*WORK INSTRUCTIONS:*
Extract each line holding the word "accomplish" from the entries.

** Opening STORED DATA block **

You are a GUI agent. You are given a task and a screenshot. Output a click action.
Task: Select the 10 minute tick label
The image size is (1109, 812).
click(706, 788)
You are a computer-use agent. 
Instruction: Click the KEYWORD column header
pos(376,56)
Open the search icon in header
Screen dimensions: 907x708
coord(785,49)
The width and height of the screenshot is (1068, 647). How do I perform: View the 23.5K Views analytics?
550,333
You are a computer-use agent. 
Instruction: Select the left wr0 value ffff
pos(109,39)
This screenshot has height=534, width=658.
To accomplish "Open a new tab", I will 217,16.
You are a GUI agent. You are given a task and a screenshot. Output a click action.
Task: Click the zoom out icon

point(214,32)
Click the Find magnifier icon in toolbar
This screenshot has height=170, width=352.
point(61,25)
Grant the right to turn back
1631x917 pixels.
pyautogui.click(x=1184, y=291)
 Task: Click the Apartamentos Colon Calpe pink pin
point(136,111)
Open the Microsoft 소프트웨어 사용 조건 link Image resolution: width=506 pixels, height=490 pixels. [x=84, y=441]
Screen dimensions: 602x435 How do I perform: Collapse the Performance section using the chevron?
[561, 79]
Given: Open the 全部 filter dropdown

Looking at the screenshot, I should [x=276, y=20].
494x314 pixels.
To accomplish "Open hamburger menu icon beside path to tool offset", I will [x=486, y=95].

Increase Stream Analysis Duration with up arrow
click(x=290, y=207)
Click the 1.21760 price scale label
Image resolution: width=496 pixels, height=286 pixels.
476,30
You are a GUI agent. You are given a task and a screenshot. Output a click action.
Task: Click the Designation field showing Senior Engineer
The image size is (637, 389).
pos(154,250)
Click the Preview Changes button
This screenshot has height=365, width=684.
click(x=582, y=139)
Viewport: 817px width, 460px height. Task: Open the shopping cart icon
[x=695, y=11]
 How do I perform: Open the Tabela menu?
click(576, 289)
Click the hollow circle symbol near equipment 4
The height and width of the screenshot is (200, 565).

** Closing STORED DATA block **

*EXERCISE RESPONSE:*
To accomplish "Open a new tab", I will 217,16.
To accomplish "Open hamburger menu icon beside path to tool offset", I will [x=486, y=95].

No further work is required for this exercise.